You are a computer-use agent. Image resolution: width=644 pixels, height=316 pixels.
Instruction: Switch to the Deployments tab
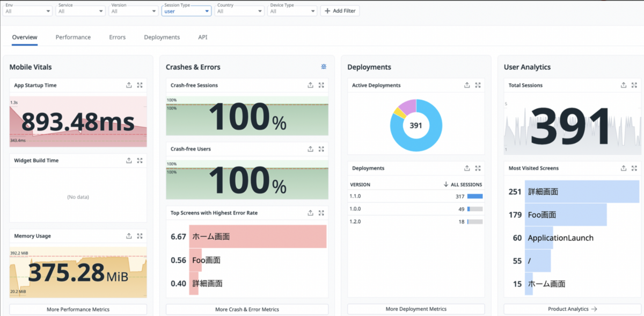(x=162, y=37)
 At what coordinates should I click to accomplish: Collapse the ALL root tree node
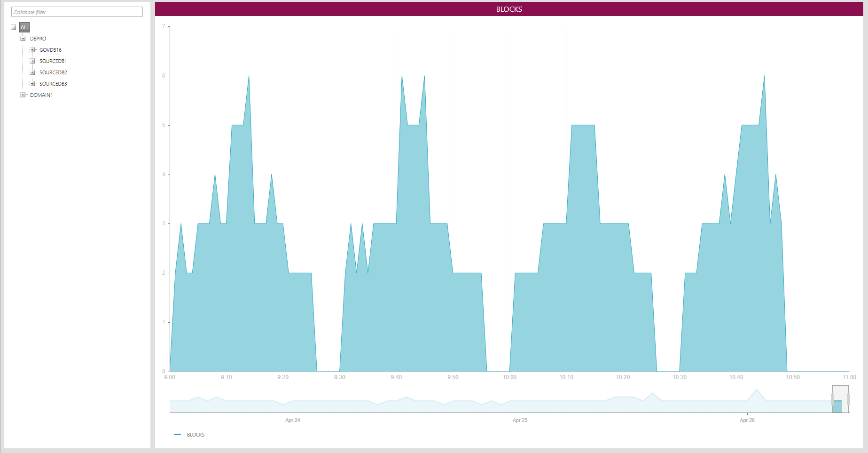14,27
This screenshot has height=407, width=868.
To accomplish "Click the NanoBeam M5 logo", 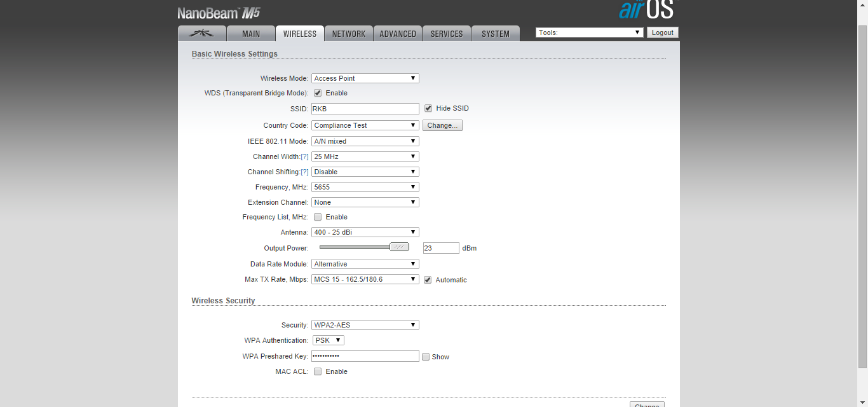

*What the exercise asks:* Reproduce exactly the lines of the entries above from the first through the line with "This screenshot has height=407, width=868.", both included; pictures should not be reproduced.

*Completed task:*
You are a computer-use agent. Image resolution: width=644 pixels, height=316 pixels.
Instruction: Switch to the Deployments tab
(x=162, y=37)
 At what coordinates should I click to accomplish: Collapse the ALL root tree node
14,27
This screenshot has height=407, width=868.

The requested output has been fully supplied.